With every week that passes, Sir Keir Starmer appears more and more determined to make the flip-flopper label stick.
We might have expected that a Labour leader after 13 years of Conservative government would be determined to improve workers’ rights, and to clamp down on the gig economy.
But it turns out that there is virtually nothing about the British employment market that he wants to change.
According to a report in the Financial Times, at its last policy forum the Labour Party resolved to abandon plans for a single status of “worker” that would bring gig workers inside the full range of employment law, and would leave in place the right for companies to fire employees during a probationary period.
It has decided it doesn’t want to risk offending businesses during the run-up to an election, and nor does it want to give the Conservatives room to accuse the party of being in hock to the unions.

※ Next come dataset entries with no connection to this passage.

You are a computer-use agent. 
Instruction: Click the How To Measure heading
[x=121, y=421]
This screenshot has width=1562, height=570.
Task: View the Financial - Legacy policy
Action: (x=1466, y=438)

It doesn’t stop there. We heard a lot in the last couple of years about Labour’s plans for a green industrial strategy to match the huge range of subsidies on offer in the United States and across the EU.
And yet in June, the shadow chancellor, Rachel Reeves, backtracked on that as well, deciding that the £28bn a year it was planning to spend on a transition to renewable energy was to merely be an “aspiration” instead of a commitment.

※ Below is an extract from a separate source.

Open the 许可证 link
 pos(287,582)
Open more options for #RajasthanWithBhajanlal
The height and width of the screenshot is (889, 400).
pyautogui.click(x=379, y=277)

A tax raid on the American tech giants has been quietly shelved. Plans for a £15-an-hour minimum wage seem to have been forgotten about. The list goes on.
As far as anyone can tell, the party is still planning to impose VAT on private school fees, and to end non-dom status for wealthy foreigners living in the UK.
But there is still a year at least before a general election. Given that neither measure will actually raise much money, it may be only a matter of time before a hastily assembled review decides those commitments have to be scrapped as well.